エドワードは窓の外を見ながら騒ぐ胸の前で手を握る。
これからサテラが産気づく。そして橋が落ち、医者は来られなくなるのだ。意を決したウィンリィが産婆代わりになり、子供は無事生まれる。
歴史が分っていても緊張する。
ウィンリィは素人だ。前回、たまたまサテラが安産だったからウィンリィでも事なきを得たが、今回もそうだとどうして保証できるのだろう。初めから医者を引張ってくれば良かったのだが、まだ会ってもいないサテラの為に医者をこんな所まで連れてくる事はできない。
最善の策が分っていながら動けない自分が腹立たしい。
エドワードが爪を噛んで外を見ていると。
「兄さん、そんなに外を睨んでも雨は止まないよ。今日帰るのはもう無理だから、明日ゆっくり帰ろう。リドルさんも泊まっていっていいって言ってくれたし、不機嫌な顔してないでこっちにきて話そうよ」
「アルフォンス。オレは不機嫌なわけじゃねえよ。ただ……」
「ただ、何?」
「いや……産み月近い妊婦さんに気を遣わせちゃいけないと思ってな。安定期とはいえ、あまり騒がしいのは良くないと思って静かにしてたのさ」
「そうだねえ。そう言われてみればそうかも。ボクは騒がしいと楽しいけど、他の人もそうだとは限らないもんね。サテラさんの前では騒がないように気をつけるね。
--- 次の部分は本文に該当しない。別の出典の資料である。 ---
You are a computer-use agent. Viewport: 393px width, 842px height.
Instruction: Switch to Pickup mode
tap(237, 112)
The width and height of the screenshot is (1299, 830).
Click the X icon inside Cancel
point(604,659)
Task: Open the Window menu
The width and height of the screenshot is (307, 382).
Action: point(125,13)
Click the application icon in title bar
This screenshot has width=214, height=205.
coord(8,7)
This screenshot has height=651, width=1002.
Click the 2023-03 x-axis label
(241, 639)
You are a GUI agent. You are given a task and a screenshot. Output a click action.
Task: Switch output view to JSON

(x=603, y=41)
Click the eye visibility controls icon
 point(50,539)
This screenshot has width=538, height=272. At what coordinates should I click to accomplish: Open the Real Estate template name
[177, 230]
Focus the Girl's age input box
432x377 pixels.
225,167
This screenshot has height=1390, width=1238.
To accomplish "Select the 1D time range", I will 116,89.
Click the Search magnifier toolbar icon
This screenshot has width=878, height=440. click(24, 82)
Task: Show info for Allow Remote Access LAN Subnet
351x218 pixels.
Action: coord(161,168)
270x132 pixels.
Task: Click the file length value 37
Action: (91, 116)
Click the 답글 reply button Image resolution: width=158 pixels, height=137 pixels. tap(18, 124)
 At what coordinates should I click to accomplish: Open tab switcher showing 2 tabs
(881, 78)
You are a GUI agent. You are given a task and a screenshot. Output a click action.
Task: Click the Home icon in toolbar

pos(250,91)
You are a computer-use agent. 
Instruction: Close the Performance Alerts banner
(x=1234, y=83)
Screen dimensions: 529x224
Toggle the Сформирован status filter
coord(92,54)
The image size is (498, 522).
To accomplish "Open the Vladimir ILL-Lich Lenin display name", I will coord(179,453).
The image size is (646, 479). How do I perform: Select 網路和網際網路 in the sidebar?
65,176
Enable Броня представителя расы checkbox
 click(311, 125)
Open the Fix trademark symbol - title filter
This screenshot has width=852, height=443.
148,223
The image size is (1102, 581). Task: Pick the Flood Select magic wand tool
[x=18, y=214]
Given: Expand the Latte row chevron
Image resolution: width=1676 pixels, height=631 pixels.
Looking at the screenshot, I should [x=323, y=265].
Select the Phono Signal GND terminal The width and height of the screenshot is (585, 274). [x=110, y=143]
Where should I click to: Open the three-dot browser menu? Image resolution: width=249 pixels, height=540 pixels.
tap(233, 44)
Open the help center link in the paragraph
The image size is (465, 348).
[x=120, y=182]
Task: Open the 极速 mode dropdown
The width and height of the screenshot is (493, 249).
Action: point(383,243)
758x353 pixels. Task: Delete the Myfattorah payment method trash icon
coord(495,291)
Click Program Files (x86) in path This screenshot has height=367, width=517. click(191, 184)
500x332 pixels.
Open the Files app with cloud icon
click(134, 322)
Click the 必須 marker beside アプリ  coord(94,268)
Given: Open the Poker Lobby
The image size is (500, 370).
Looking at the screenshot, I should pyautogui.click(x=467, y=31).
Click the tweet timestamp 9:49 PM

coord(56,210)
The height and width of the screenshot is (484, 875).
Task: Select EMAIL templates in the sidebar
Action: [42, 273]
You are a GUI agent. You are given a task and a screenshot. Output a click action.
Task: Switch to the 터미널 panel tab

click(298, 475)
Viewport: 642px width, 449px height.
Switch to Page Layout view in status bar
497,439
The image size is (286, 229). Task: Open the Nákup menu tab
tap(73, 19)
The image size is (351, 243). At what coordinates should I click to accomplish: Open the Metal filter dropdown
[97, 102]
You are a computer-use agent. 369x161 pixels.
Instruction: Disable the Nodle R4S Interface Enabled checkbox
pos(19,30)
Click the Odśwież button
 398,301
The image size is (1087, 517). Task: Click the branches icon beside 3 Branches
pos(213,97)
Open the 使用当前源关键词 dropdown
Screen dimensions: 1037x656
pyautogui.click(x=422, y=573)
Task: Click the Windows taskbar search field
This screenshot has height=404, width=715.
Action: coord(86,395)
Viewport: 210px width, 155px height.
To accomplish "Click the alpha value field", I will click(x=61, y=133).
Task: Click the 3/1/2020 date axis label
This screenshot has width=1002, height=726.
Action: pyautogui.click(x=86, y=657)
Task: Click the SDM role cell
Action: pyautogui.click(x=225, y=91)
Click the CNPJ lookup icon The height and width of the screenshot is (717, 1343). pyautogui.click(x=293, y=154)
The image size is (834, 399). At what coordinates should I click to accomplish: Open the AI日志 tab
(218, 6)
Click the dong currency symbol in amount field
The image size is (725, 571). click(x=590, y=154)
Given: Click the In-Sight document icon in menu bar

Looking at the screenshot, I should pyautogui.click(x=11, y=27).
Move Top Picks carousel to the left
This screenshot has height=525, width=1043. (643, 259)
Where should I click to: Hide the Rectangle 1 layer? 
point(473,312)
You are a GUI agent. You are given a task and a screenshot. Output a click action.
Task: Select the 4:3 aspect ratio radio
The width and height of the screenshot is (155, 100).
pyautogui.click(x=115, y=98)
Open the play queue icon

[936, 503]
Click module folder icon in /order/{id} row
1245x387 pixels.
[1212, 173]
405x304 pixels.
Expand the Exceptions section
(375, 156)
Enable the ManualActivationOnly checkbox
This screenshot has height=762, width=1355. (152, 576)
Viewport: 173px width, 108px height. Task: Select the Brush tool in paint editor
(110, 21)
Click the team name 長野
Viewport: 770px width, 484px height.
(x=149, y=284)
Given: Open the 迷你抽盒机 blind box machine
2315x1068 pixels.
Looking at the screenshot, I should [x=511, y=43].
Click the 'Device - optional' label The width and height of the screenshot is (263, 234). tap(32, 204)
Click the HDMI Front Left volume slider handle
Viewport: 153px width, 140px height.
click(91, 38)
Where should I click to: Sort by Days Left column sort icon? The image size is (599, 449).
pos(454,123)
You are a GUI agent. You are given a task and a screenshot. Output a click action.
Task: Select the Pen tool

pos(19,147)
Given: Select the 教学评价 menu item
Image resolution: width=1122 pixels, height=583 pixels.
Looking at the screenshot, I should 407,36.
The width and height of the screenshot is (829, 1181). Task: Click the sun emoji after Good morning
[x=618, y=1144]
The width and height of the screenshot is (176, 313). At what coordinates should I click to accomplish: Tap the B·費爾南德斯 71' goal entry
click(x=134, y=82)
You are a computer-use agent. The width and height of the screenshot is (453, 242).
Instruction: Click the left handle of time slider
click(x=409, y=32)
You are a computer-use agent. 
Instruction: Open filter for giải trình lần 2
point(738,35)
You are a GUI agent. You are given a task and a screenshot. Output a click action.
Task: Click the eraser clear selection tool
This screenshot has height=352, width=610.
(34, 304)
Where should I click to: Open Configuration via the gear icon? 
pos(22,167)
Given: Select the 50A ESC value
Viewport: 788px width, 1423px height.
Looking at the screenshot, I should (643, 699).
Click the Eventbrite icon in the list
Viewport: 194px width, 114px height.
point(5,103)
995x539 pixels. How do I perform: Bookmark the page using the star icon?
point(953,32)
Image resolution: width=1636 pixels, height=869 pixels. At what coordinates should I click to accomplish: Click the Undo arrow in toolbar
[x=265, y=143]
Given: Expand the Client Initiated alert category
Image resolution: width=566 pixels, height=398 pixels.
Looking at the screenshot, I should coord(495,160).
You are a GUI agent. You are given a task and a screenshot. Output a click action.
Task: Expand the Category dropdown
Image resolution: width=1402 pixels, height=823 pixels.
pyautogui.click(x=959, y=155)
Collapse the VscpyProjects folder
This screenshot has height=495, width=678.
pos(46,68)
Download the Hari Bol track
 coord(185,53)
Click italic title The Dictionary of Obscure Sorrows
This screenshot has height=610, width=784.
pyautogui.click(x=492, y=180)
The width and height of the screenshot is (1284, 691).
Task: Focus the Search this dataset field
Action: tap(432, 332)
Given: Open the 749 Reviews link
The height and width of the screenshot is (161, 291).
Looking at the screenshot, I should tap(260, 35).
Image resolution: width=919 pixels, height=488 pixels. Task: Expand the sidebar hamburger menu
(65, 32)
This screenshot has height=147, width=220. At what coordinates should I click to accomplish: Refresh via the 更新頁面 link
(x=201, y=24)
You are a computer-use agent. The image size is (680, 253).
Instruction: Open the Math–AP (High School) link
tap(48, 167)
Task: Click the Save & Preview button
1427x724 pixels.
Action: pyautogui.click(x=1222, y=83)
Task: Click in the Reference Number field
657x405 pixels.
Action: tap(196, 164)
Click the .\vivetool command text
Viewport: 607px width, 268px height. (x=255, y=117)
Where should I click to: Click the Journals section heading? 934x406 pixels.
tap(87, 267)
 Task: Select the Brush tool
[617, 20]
でも兄さんがそんな気遣いをするなんて。……兄さんてやっぱり大人だよね」
「……気遣いっていうか……母さんだって入院してた時は大変だったから、身体の弱っている女の人は大事にしなくちゃいけないと刷り込まれたのかもしれないな。…………はは…サテラさんは健康体だし、考えすぎか」
「兄さんてフェミニストだねえ。ボクも真似しなきゃ」
「アルはそのままでいいぜ。人間自然体が一番だ。嘘がなくていい」
「兄さんに嘘があるの? 自然体じゃないの?」
「うっ(鋭い突っ込みすんなっ)……いやまあ、言葉のアヤだ。オレはいつでも素直だぜ」
エドワードは誤魔化すようにアルフォンスの頭髪に手を入れてかき回した。
「ほれアル。甘えたいんなら今甘やかしてやる。今なら甘え放題だぞ。本日期間限定だ」
「もう、髪がグチャグチャになっちゃったじゃないか。期間が今日だけって短くない? 今日ってあと数時間しかないじゃないか」
「短いからありがたみがあるんだろ。短く太くがオレの信条さ」
「兄さんて太く長くのタイプの人だと思ったんだけど。諦め悪いし一点集中型だし。全然短くないよ」
「……そうかもな」
エドワードは弟の柔らかさに手に違和感を感じながら言った。今までだってアルフォンスに触れてきたのに、鎧のアルフォンスが現れてから硬い感触に慣れてしまった。人の柔らかさより馴染まない鉄の触感を愛しく思う。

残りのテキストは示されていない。